Trademark Appeal Case
称呼類似性と語の認識
本データベースは、特許庁の審決例をAIで解析・要約したものです。拒絶理由通知に対する意見書作成や、審判請求書等の作成時の参考としてお役立てください。
基本情報
| 審判番号 | 異議2004−90511(T2004−90511/J7) |
|---|---|
| 審判種別 | 異議 |
| 結論 | 敗訴(請求棄却) |
理由テキスト
1 本件商標
本件登録第4773353号商標(以下「本件商標」という。)は、「TORAFAN」の欧文字を横書きしてなり、平成15年9月30日に登録出願され、第25類に属する商標登録原簿に記載の商品を指定商品として、同16年5月21日に設定登録されたものである。
2 登録異議の申立ての理由
本件商標は、「TURPAN」の欧文字を横書きしてなり、昭和61年6月4日に登録出願、第17類「被服、布製身回品、寝具類」を指定商品として、同63年3月30に設定登録された登録第2030209号商標(以下「引用商標という。」)と称呼において類似するものであり、かつ、本件商標の指定商品と引用商標の指定商品は同一又は類似のものである。したがって、本件商標は、商標法第4条第1項第11号に違反して登録されたものであるから、その登録は取り消されるべきであると主張し、証拠方法として、甲第1号証ないし甲第5号証を提出している。
3 当審の判断
本件商標は、「TORAFAN」の文字よりなるところ、これよりは「トラファン」の称呼を生ずると認め得るものである。
他方、引用商標は、「TURPAN」の文字よりなるところ、甲第3号証及び英和辞書(研究社「新英和大辞典 第6版」、小学館「ランダムハウス英和大辞典 第2版」)によれば、該語は、中国新彊ウイグル自治区東部の都市である「トルファン(トゥルファン、ツルファン)」を表す英語であると認められる。
+--
**課題 A**
次の(i)〜(iii)が審決文の内容と合致するかを判断し、それぞれ「はい」または「いいえ」で答え、根拠となる審決文の語句をそのまま引用してください。(i) 本件商標は第25類に属する商品を指定商品として設定登録された。(ii) 引用商標は「TORAFAN」の文字よりなる。(iii) 本件の結論は請求認容である。
**課題 B**
審決文によれば、本件商標からはどのような称呼が生ずると認められていますか。
**課題 C**
審決文を、示されている最後の文の次から書き継いでください。

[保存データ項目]
+--
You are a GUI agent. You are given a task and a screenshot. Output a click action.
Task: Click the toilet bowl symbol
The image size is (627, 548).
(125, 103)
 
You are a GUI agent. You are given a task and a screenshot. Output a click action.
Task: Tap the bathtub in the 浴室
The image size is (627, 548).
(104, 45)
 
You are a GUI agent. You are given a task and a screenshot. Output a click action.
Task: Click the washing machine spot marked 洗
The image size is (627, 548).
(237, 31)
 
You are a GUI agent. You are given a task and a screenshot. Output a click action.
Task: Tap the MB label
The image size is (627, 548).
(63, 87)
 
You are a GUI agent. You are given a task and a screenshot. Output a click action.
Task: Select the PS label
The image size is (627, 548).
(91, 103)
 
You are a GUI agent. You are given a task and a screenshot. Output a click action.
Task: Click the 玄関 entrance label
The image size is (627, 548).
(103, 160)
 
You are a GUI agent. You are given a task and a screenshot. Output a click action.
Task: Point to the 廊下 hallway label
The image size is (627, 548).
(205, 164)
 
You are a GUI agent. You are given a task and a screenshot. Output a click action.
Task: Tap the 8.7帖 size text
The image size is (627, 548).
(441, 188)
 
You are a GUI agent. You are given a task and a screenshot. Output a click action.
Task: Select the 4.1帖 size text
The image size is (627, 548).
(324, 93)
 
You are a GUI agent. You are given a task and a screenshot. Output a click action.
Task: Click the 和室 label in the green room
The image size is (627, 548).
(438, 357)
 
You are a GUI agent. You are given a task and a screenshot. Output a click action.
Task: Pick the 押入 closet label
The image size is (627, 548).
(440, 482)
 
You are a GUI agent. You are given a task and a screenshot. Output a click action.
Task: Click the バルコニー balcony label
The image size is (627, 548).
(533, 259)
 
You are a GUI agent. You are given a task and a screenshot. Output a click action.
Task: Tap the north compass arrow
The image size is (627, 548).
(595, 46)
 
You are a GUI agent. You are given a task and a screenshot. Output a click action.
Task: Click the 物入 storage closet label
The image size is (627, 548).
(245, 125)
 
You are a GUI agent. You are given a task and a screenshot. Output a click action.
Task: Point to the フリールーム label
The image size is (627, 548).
+--
**解答欄 A**
(i) はい。「第25類に属する商標登録原簿に記載の商品を指定商品として、同16年5月21日に設定登録されたものである」
(ii) いいえ。「引用商標は、「TURPAN」の文字よりなる」
(iii) いいえ。「敗訴(請求棄却)」

**解答欄 B**
「トラファン」の称呼です。

**解答欄 C**
しかしながら、該語は、「トルファン」を表す英語であると直ちに認識できる程、普通一般に使用され親しまれている語ということはできないものであるから、これに接する取引者・需要者は一種の造語として理解し、英語風の読み方である「ターパン」の称呼をもって取引にあたるものと判断するのが相当である。
そこで、「トラファン」と「ターパン」の称呼を比較すると、その音構成において顕著に相違すること明らかであるから、それぞれを一連に称呼したときは、判然と区別され聞き誤るおそれのないものであり、称呼において類似しないものといわざるを得ない。
さらに、両者は、外観及び観念においても類似する点を見出し得ないものである。
してみれば、本件商標と引用商標とは、その称呼、外観及び観念のいずれにおいても類似しないものである。
したがって、本件商標は、商標法第4条第1項第11号に違反して登録されたものではないから、同法第43条の3第4項の規定により、その登録は維持すべきものである。
よって、結論のとおり決定する。